Since my teenage years, I've wanted to be a morning person. Two reasons: 1) I have a romanticized image of morning people drinking steaming coffee while watching the sunrise and composing great literature and 2) The white-hot disapproval morning people exhibit toward the sleeping habits of night owls makes me squirm.



Morning people, because they know I couldn't possibly know any better, let me go on believing in the morning person dream of relaxation and productivity before the world awakes. And though they claim to not pass judgement on the hours I keep, I can tell they believe only a sloth would lie in bed until 9 a.m.



For decades I have believed that I am a morning person stuck in a night owl's body. I have struggled against my nature, periodically setting my alarm to ring me out of bed at ungodly a.m. hours with the unhappy result of slapping the snooze button until 10 or getting up and crawling through my day like a zombie. These experiments end with me patting my self on the back for giving it a good try and returning to my slovenly ways of waking whenever I please.

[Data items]
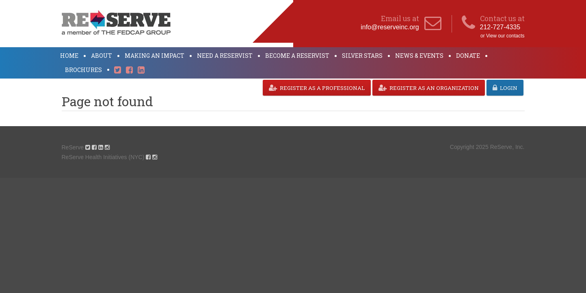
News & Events (419, 55)
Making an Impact (154, 55)
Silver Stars (362, 55)
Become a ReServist (297, 55)
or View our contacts (502, 35)
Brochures (83, 70)
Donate (468, 55)
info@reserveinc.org (390, 27)
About (101, 55)
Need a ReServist (225, 55)
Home (69, 55)
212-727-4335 (500, 27)
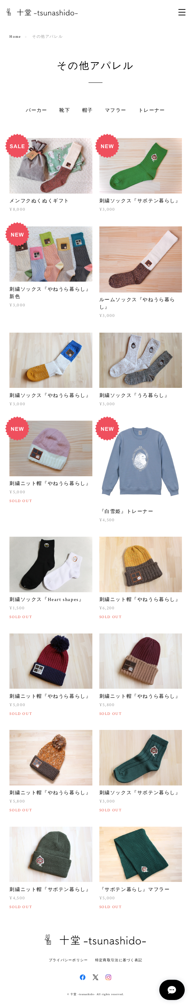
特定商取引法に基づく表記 (118, 960)
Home (15, 36)
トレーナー (151, 110)
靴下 (64, 110)
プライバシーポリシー (68, 960)
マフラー (116, 110)
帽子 (87, 110)
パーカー (36, 110)
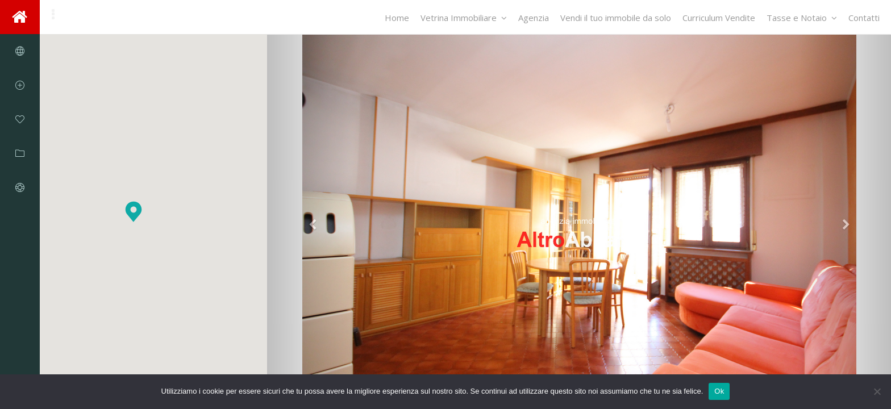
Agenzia (533, 17)
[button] (133, 211)
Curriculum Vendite (718, 17)
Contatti (864, 17)
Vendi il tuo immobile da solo (615, 17)
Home (397, 17)
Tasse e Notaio (802, 17)
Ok (719, 391)
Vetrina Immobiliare (463, 17)
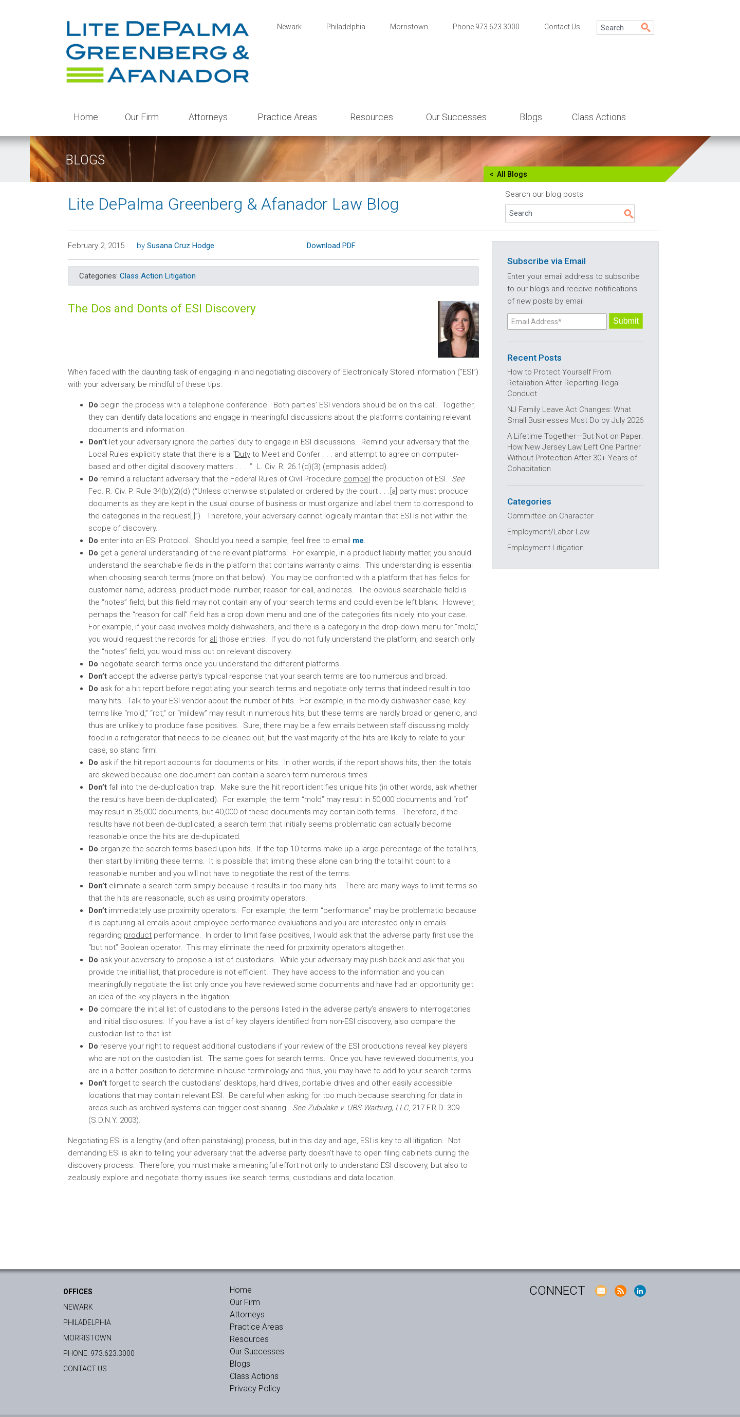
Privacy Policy (255, 1388)
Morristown (409, 27)
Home (85, 116)
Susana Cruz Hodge (180, 245)
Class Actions (599, 116)
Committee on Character (550, 515)
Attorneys (208, 116)
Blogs (531, 116)
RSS (620, 1290)
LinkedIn (639, 1290)
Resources (371, 116)
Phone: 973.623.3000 (99, 1353)
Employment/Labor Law (548, 531)
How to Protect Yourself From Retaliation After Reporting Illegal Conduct (563, 382)
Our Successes (456, 116)
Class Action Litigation (158, 276)
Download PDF (331, 245)
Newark (289, 27)
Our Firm (142, 116)
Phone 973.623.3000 (486, 27)
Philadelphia (345, 27)
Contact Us (562, 27)
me (358, 540)
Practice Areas (287, 116)
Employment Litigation (545, 547)
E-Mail (600, 1290)
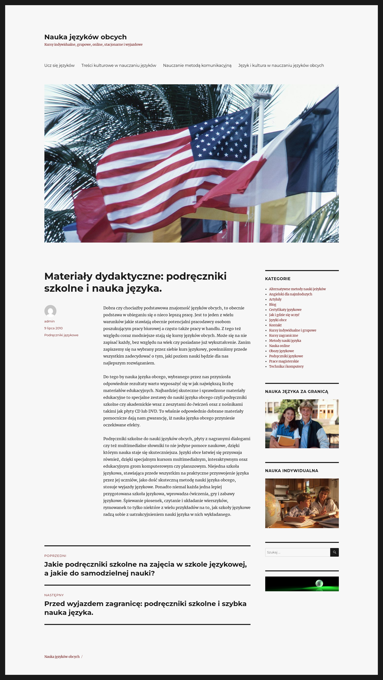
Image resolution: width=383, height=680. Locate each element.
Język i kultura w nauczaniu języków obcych (281, 65)
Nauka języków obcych (85, 37)
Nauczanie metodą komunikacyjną (197, 65)
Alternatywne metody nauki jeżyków (297, 289)
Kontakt (275, 325)
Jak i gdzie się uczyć (284, 315)
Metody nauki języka (285, 341)
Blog (272, 305)
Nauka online (279, 346)
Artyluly (275, 299)
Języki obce (278, 320)
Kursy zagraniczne (283, 335)
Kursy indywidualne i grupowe (292, 330)
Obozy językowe (281, 351)
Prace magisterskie (284, 361)
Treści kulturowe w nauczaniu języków (118, 65)
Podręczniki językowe (61, 335)
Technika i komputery (286, 366)
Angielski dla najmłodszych (290, 294)
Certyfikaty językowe (285, 310)
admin (49, 321)
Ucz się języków (59, 65)
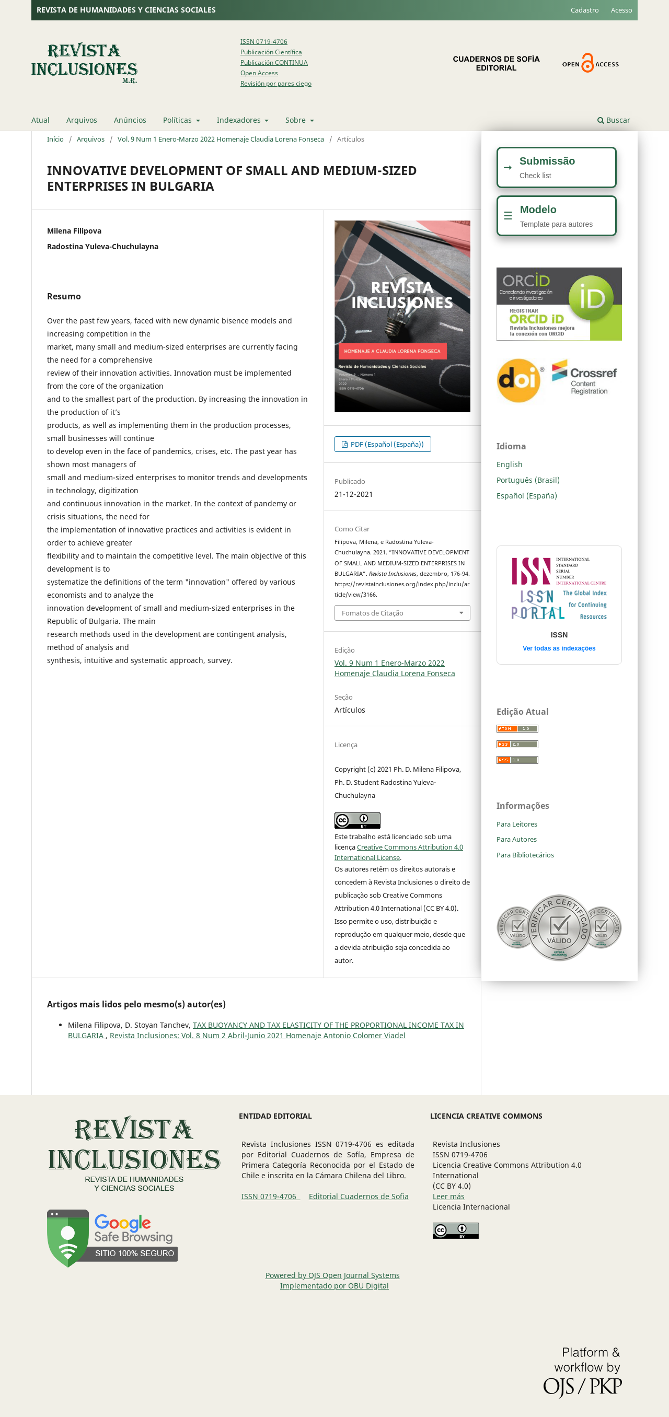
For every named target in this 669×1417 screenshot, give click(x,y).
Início (55, 139)
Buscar (613, 120)
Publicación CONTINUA (274, 62)
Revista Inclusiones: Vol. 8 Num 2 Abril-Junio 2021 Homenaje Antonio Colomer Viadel (258, 1035)
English (510, 464)
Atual (40, 120)
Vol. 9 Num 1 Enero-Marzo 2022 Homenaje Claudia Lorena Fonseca (221, 139)
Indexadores (240, 120)
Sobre (296, 120)
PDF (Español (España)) (386, 444)
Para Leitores (517, 824)
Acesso (621, 10)
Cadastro (585, 10)
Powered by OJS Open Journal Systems (333, 1275)
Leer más (449, 1196)
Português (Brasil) (528, 480)
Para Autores (517, 839)
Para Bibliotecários (525, 855)
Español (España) (527, 496)
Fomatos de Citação (372, 613)
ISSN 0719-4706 (263, 41)
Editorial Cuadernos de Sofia (359, 1196)
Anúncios (130, 120)
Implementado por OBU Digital (334, 1286)
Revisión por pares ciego (276, 83)
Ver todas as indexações (559, 648)
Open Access (259, 72)
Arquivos (81, 120)
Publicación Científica (271, 52)
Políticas (178, 120)
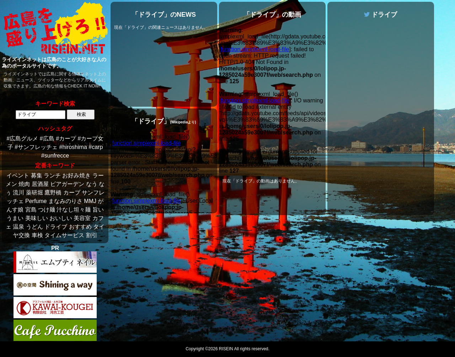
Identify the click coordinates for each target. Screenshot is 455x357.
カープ (71, 193)
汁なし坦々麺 (74, 210)
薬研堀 (34, 193)
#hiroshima (73, 147)
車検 (37, 235)
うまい (14, 218)
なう (91, 184)
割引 (91, 235)
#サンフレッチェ (36, 147)
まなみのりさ (65, 201)
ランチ (52, 175)
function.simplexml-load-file (146, 143)
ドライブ (55, 227)
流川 (18, 193)
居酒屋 (40, 184)
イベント (17, 175)
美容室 (82, 218)
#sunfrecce (55, 156)
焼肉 (24, 184)
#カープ (66, 138)
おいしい (60, 218)
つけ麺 (46, 210)
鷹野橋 (52, 193)
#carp (96, 147)
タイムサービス (64, 235)
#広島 (47, 138)
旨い (98, 210)
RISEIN (226, 348)
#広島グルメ (22, 138)
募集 (36, 175)
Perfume (36, 201)
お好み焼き (76, 175)
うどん (34, 227)
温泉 (18, 227)
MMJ (90, 201)
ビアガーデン (67, 184)
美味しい (36, 218)
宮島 (31, 210)
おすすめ (80, 227)
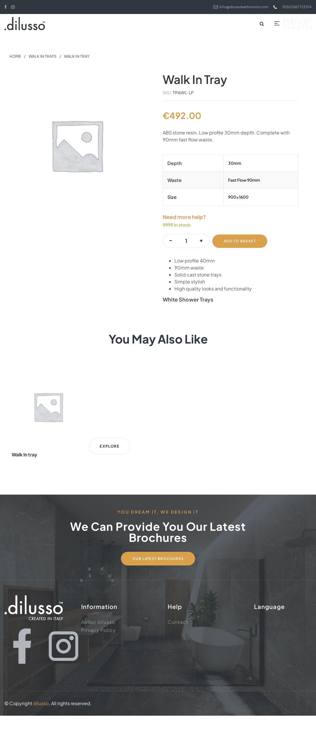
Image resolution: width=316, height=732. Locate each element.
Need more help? (184, 218)
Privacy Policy (98, 645)
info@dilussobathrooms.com (232, 6)
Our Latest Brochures (158, 573)
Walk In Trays (42, 57)
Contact (178, 637)
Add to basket (240, 241)
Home (15, 57)
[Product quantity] (185, 241)
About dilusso (98, 637)
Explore (52, 467)
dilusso (41, 720)
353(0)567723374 (289, 7)
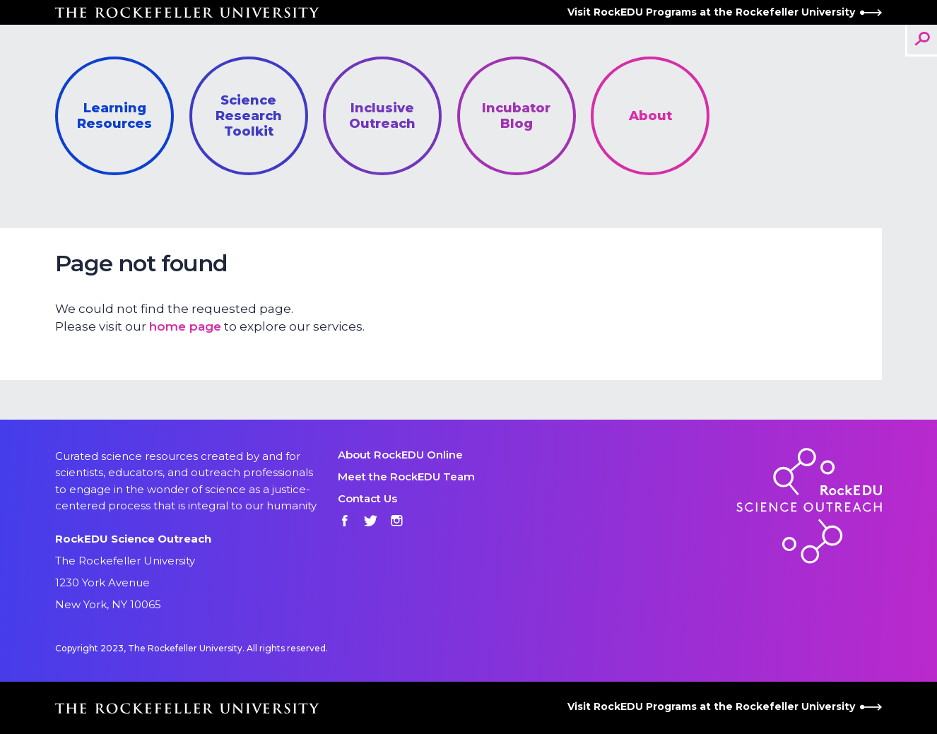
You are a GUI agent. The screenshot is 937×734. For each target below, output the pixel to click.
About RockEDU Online (400, 454)
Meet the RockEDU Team (406, 476)
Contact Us (367, 498)
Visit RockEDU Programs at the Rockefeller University (724, 12)
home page (185, 326)
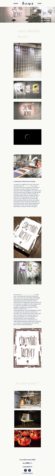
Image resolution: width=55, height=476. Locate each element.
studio (39, 3)
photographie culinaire (28, 294)
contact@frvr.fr (27, 467)
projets (16, 3)
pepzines (29, 309)
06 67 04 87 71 (27, 463)
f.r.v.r (27, 3)
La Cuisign (27, 186)
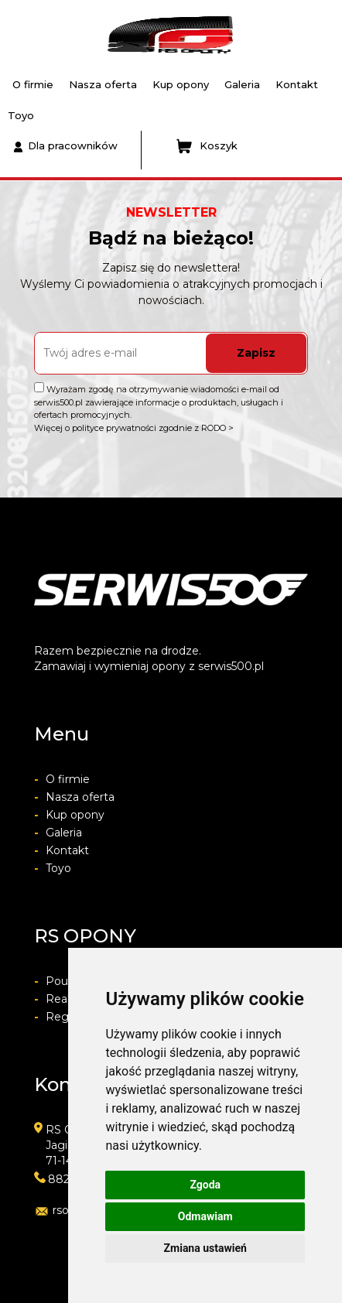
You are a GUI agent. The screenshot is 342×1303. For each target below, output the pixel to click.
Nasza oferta (103, 84)
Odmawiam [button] (205, 1216)
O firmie (32, 84)
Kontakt (296, 84)
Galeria (242, 84)
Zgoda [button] (205, 1184)
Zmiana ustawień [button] (205, 1248)
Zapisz (256, 353)
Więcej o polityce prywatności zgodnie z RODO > (134, 427)
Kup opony (180, 84)
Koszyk (207, 146)
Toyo (21, 115)
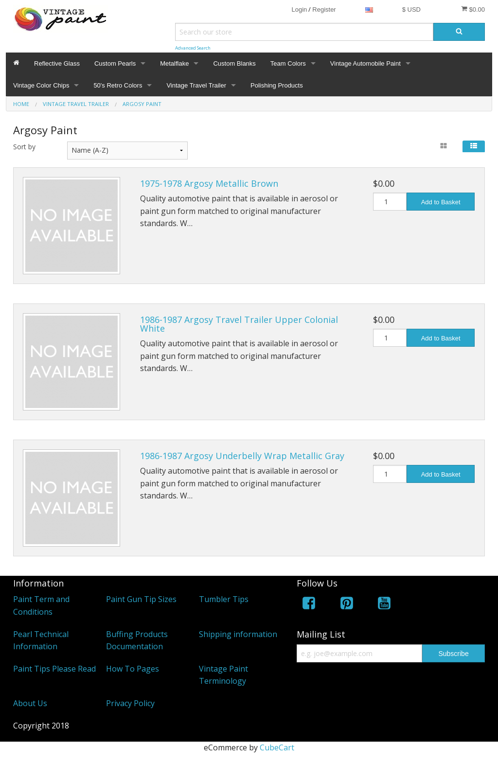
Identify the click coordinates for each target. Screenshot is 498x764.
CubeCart (277, 747)
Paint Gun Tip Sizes (141, 599)
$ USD (411, 9)
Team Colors (288, 63)
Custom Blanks (234, 63)
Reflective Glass (57, 63)
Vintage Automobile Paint (365, 63)
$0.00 (473, 9)
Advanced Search (193, 48)
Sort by (24, 146)
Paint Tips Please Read (54, 668)
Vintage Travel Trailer (196, 85)
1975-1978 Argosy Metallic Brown (209, 183)
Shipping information (238, 634)
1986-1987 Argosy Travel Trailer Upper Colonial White (239, 324)
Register (324, 9)
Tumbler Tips (224, 599)
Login (299, 9)
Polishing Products (276, 85)
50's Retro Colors (117, 85)
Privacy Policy (130, 703)
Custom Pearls (115, 63)
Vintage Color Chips (41, 85)
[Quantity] (390, 202)
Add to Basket (441, 202)
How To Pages (132, 668)
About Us (30, 703)
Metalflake (174, 63)
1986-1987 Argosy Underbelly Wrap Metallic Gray (242, 456)
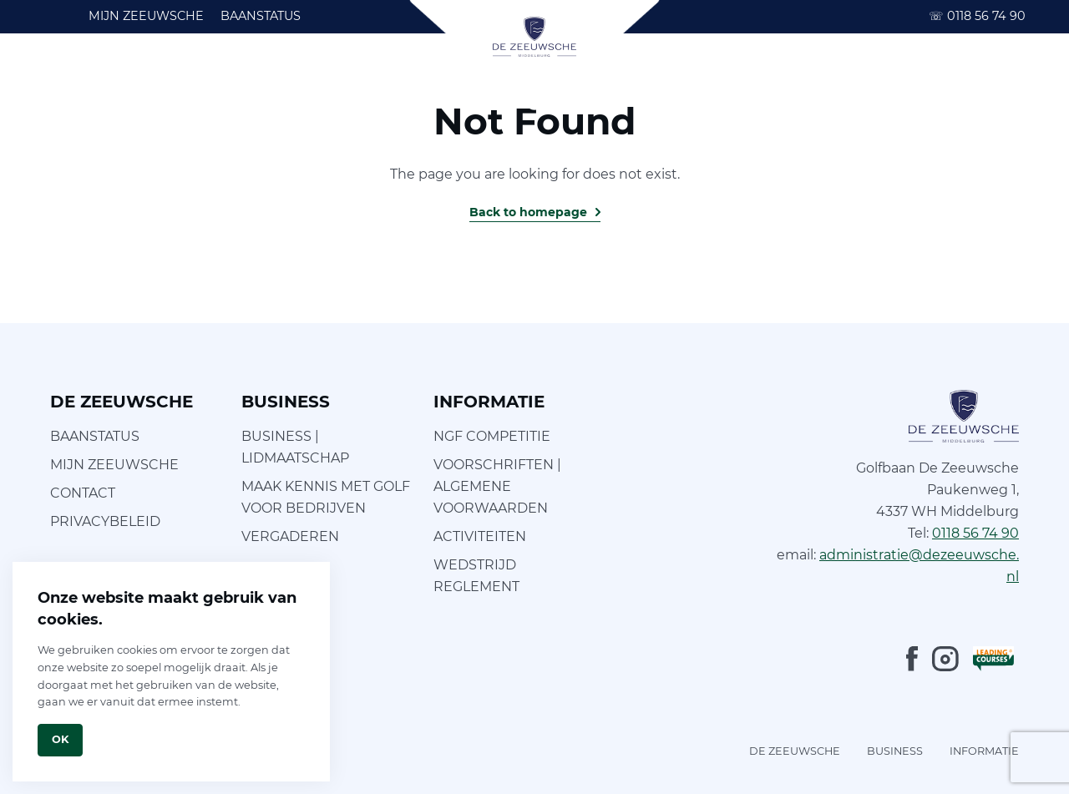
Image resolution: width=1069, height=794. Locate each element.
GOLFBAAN (128, 75)
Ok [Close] (60, 739)
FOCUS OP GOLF (465, 75)
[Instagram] (945, 658)
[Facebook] (912, 658)
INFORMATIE (746, 75)
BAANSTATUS (260, 15)
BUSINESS (843, 75)
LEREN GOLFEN (240, 75)
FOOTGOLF (351, 75)
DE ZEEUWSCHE (794, 751)
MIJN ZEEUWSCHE (146, 15)
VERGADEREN (290, 536)
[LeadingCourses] (993, 658)
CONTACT (82, 493)
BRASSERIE (646, 75)
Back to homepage (528, 212)
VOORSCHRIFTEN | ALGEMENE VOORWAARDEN (497, 486)
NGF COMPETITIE (491, 436)
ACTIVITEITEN (479, 536)
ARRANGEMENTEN (960, 75)
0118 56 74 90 (977, 15)
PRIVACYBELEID (105, 521)
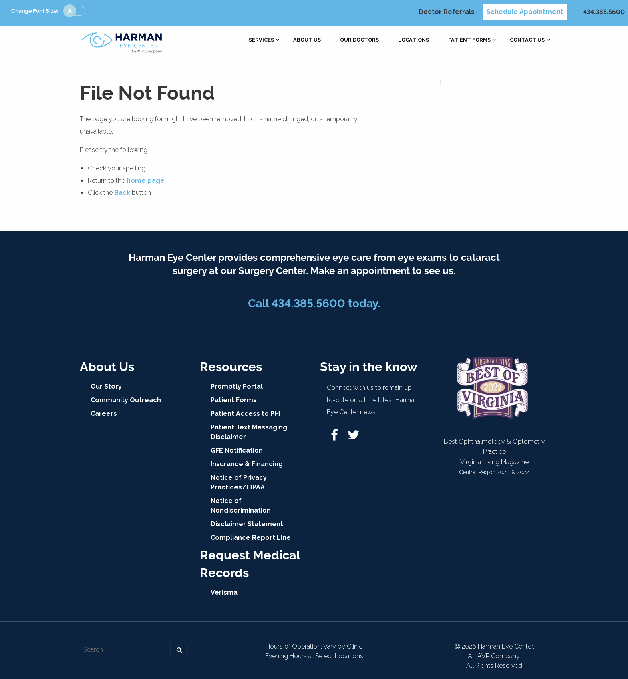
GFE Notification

SET EXERCISE 1:
Rewrite the essay excerpt on morning people, starting at "Since my teenage" and ending at "until 9 a.m.", with "coffee" changed to "tea".
SET EXERCISE 2:
Quote the Data items rows verbatim, starting at the first row and ending at the row that contains "212-727-4335 (500, 27)", and omit the pictures.

EXERCISE ANSWER 1:
Since my teenage years, I've wanted to be a morning person. Two reasons: 1) I have a romanticized image of morning people drinking steaming tea while watching the sunrise and composing great literature and 2) The white-hot disapproval morning people exhibit toward the sleeping habits of night owls makes me squirm.



Morning people, because they know I couldn't possibly know any better, let me go on believing in the morning person dream of relaxation and productivity before the world awakes. And though they claim to not pass judgement on the hours I keep, I can tell they believe only a sloth would lie in bed until 9 a.m.

EXERCISE ANSWER 2:
News & Events (419, 55)
Making an Impact (154, 55)
Silver Stars (362, 55)
Become a ReServist (297, 55)
or View our contacts (502, 35)
Brochures (83, 70)
Donate (468, 55)
info@reserveinc.org (390, 27)
About (101, 55)
Need a ReServist (225, 55)
Home (69, 55)
212-727-4335 (500, 27)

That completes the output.